> **Exercise objective**
Each record should be copied exactly, and none of them omitted.

● ● ● ●

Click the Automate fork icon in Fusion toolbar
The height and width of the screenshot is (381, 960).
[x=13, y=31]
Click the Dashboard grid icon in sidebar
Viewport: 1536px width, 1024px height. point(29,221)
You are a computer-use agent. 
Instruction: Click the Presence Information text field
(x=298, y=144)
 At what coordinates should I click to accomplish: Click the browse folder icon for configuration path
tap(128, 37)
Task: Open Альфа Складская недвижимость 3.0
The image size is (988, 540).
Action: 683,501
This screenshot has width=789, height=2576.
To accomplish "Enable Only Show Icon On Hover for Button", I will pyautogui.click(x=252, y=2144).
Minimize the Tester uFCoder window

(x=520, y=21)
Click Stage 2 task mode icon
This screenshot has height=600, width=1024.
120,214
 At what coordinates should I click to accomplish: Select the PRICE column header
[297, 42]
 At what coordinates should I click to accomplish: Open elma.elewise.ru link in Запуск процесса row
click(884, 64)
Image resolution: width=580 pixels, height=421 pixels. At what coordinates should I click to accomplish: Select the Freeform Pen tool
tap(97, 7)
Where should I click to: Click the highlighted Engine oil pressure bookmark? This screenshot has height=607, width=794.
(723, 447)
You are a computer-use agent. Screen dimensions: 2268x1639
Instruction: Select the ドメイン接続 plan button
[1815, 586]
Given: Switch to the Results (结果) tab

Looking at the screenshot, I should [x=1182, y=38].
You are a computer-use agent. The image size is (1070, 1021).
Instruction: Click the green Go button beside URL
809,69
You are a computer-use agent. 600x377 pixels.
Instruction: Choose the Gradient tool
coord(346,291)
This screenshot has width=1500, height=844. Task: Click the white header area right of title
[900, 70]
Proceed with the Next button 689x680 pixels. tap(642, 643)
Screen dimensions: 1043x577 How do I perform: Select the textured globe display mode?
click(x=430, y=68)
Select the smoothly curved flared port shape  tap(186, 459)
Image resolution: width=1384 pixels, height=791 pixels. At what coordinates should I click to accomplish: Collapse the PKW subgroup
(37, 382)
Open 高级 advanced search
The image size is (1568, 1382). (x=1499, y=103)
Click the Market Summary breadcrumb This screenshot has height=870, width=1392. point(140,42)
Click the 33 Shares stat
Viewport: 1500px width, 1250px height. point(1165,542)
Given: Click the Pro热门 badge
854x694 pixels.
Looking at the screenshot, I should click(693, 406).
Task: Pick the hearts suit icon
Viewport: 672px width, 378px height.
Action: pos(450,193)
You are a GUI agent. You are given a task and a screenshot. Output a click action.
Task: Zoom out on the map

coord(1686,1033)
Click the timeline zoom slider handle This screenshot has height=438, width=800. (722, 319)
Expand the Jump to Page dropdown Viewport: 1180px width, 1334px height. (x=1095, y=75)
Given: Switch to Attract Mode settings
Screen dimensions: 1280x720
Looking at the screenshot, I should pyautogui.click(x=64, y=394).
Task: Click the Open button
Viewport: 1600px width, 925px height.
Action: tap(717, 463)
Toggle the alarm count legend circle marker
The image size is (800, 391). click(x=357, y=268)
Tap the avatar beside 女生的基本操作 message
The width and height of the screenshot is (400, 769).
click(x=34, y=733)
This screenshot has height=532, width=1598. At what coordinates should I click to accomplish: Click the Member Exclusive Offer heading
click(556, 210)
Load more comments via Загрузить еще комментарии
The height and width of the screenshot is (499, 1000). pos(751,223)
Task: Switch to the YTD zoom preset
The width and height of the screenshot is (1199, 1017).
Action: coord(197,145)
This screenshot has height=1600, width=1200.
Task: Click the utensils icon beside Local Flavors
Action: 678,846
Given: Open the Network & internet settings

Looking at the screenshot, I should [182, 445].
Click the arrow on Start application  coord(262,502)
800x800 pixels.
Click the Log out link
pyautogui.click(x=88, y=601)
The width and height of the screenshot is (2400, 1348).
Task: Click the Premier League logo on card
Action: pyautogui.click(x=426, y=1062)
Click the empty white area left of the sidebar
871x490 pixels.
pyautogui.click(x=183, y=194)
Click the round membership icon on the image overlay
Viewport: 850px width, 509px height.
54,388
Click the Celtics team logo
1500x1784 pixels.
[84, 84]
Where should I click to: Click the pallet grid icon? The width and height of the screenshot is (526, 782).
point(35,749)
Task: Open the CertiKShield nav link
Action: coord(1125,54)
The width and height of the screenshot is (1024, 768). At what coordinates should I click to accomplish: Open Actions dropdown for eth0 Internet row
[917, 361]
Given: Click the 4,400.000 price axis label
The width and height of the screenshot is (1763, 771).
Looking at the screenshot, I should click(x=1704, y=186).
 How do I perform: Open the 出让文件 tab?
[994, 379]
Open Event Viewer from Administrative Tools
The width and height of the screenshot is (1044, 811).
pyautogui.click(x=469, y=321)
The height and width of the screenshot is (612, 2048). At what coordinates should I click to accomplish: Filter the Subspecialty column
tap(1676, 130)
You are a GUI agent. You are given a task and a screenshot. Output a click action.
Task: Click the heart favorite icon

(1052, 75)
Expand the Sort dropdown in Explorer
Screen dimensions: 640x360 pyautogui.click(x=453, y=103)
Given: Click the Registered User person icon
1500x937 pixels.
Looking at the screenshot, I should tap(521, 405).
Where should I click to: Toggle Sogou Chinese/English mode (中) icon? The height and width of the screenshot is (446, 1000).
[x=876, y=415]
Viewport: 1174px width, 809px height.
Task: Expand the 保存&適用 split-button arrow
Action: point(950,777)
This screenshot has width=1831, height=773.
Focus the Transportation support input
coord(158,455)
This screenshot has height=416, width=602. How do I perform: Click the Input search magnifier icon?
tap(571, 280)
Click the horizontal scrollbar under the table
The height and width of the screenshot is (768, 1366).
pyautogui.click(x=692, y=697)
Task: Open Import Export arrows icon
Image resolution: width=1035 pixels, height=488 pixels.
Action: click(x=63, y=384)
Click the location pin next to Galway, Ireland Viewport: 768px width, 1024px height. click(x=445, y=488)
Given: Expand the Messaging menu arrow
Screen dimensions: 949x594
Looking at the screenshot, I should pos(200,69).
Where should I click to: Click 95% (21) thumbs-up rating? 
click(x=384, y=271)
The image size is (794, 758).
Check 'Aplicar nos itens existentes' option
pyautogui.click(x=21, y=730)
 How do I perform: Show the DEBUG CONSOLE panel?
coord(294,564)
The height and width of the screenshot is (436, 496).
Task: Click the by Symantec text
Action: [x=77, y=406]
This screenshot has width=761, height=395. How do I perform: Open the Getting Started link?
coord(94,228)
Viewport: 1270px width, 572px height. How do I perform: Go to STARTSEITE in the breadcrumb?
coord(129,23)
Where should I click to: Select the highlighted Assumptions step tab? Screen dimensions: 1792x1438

● ● ● ●

> **Solution to this task**
Click the Automate fork icon in Fusion toolbar
The height and width of the screenshot is (381, 960).
[x=13, y=31]
Click the Dashboard grid icon in sidebar
Viewport: 1536px width, 1024px height. point(29,221)
You are a computer-use agent. 
Instruction: Click the Presence Information text field
(x=298, y=144)
 At what coordinates should I click to accomplish: Click the browse folder icon for configuration path
tap(128, 37)
Task: Open Альфа Складская недвижимость 3.0
The image size is (988, 540).
Action: 683,501
This screenshot has width=789, height=2576.
To accomplish "Enable Only Show Icon On Hover for Button", I will pyautogui.click(x=252, y=2144).
Minimize the Tester uFCoder window

(x=520, y=21)
Click Stage 2 task mode icon
This screenshot has height=600, width=1024.
120,214
 At what coordinates should I click to accomplish: Select the PRICE column header
[297, 42]
 At what coordinates should I click to accomplish: Open elma.elewise.ru link in Запуск процесса row
click(884, 64)
Image resolution: width=580 pixels, height=421 pixels. At what coordinates should I click to accomplish: Select the Freeform Pen tool
tap(97, 7)
Where should I click to: Click the highlighted Engine oil pressure bookmark? This screenshot has height=607, width=794.
(723, 447)
You are a computer-use agent. Screen dimensions: 2268x1639
Instruction: Select the ドメイン接続 plan button
[1815, 586]
Given: Switch to the Results (结果) tab

Looking at the screenshot, I should [x=1182, y=38].
You are a computer-use agent. The image size is (1070, 1021).
Instruction: Click the green Go button beside URL
809,69
You are a computer-use agent. 600x377 pixels.
Instruction: Choose the Gradient tool
coord(346,291)
This screenshot has width=1500, height=844. Task: Click the white header area right of title
[900, 70]
Proceed with the Next button 689x680 pixels. tap(642, 643)
Screen dimensions: 1043x577 How do I perform: Select the textured globe display mode?
click(x=430, y=68)
Select the smoothly curved flared port shape  tap(186, 459)
Image resolution: width=1384 pixels, height=791 pixels. At what coordinates should I click to accomplish: Collapse the PKW subgroup
(37, 382)
Open 高级 advanced search
The image size is (1568, 1382). (x=1499, y=103)
Click the Market Summary breadcrumb This screenshot has height=870, width=1392. point(140,42)
Click the 33 Shares stat
Viewport: 1500px width, 1250px height. point(1165,542)
Given: Click the Pro热门 badge
854x694 pixels.
Looking at the screenshot, I should click(693, 406).
Task: Pick the hearts suit icon
Viewport: 672px width, 378px height.
Action: pos(450,193)
You are a GUI agent. You are given a task and a screenshot. Output a click action.
Task: Zoom out on the map

coord(1686,1033)
Click the timeline zoom slider handle This screenshot has height=438, width=800. (722, 319)
Expand the Jump to Page dropdown Viewport: 1180px width, 1334px height. (x=1095, y=75)
Given: Switch to Attract Mode settings
Screen dimensions: 1280x720
Looking at the screenshot, I should pyautogui.click(x=64, y=394).
Task: Click the Open button
Viewport: 1600px width, 925px height.
Action: tap(717, 463)
Toggle the alarm count legend circle marker
The image size is (800, 391). click(x=357, y=268)
Tap the avatar beside 女生的基本操作 message
The width and height of the screenshot is (400, 769).
click(x=34, y=733)
This screenshot has height=532, width=1598. At what coordinates should I click to accomplish: Click the Member Exclusive Offer heading
click(556, 210)
Load more comments via Загрузить еще комментарии
The height and width of the screenshot is (499, 1000). pos(751,223)
Task: Switch to the YTD zoom preset
The width and height of the screenshot is (1199, 1017).
Action: coord(197,145)
This screenshot has height=1600, width=1200.
Task: Click the utensils icon beside Local Flavors
Action: 678,846
Given: Open the Network & internet settings

Looking at the screenshot, I should [182, 445].
Click the arrow on Start application  coord(262,502)
800x800 pixels.
Click the Log out link
pyautogui.click(x=88, y=601)
The width and height of the screenshot is (2400, 1348).
Task: Click the Premier League logo on card
Action: pyautogui.click(x=426, y=1062)
Click the empty white area left of the sidebar
871x490 pixels.
pyautogui.click(x=183, y=194)
Click the round membership icon on the image overlay
Viewport: 850px width, 509px height.
54,388
Click the Celtics team logo
1500x1784 pixels.
[84, 84]
Where should I click to: Click the pallet grid icon? The width and height of the screenshot is (526, 782).
point(35,749)
Task: Open the CertiKShield nav link
Action: coord(1125,54)
The width and height of the screenshot is (1024, 768). At what coordinates should I click to accomplish: Open Actions dropdown for eth0 Internet row
[917, 361]
Given: Click the 4,400.000 price axis label
The width and height of the screenshot is (1763, 771).
Looking at the screenshot, I should click(x=1704, y=186).
 How do I perform: Open the 出让文件 tab?
[994, 379]
Open Event Viewer from Administrative Tools
The width and height of the screenshot is (1044, 811).
pyautogui.click(x=469, y=321)
The height and width of the screenshot is (612, 2048). At what coordinates should I click to accomplish: Filter the Subspecialty column
tap(1676, 130)
You are a GUI agent. You are given a task and a screenshot. Output a click action.
Task: Click the heart favorite icon

(1052, 75)
Expand the Sort dropdown in Explorer
Screen dimensions: 640x360 pyautogui.click(x=453, y=103)
Given: Click the Registered User person icon
1500x937 pixels.
Looking at the screenshot, I should tap(521, 405).
Where should I click to: Toggle Sogou Chinese/English mode (中) icon? The height and width of the screenshot is (446, 1000).
[x=876, y=415]
Viewport: 1174px width, 809px height.
Task: Expand the 保存&適用 split-button arrow
Action: point(950,777)
This screenshot has width=1831, height=773.
Focus the Transportation support input
coord(158,455)
This screenshot has height=416, width=602. How do I perform: Click the Input search magnifier icon?
tap(571, 280)
Click the horizontal scrollbar under the table
The height and width of the screenshot is (768, 1366).
pyautogui.click(x=692, y=697)
Task: Open Import Export arrows icon
Image resolution: width=1035 pixels, height=488 pixels.
Action: click(x=63, y=384)
Click the location pin next to Galway, Ireland Viewport: 768px width, 1024px height. click(x=445, y=488)
Given: Expand the Messaging menu arrow
Screen dimensions: 949x594
Looking at the screenshot, I should pos(200,69).
Where should I click to: Click 95% (21) thumbs-up rating? 
click(x=384, y=271)
The image size is (794, 758).
Check 'Aplicar nos itens existentes' option
pyautogui.click(x=21, y=730)
 How do I perform: Show the DEBUG CONSOLE panel?
coord(294,564)
The height and width of the screenshot is (436, 496).
Task: Click the by Symantec text
Action: [x=77, y=406]
This screenshot has width=761, height=395. How do I perform: Open the Getting Started link?
coord(94,228)
Viewport: 1270px width, 572px height. How do I perform: Go to STARTSEITE in the breadcrumb?
coord(129,23)
Where should I click to: Select the highlighted Assumptions step tab? Screen dimensions: 1792x1438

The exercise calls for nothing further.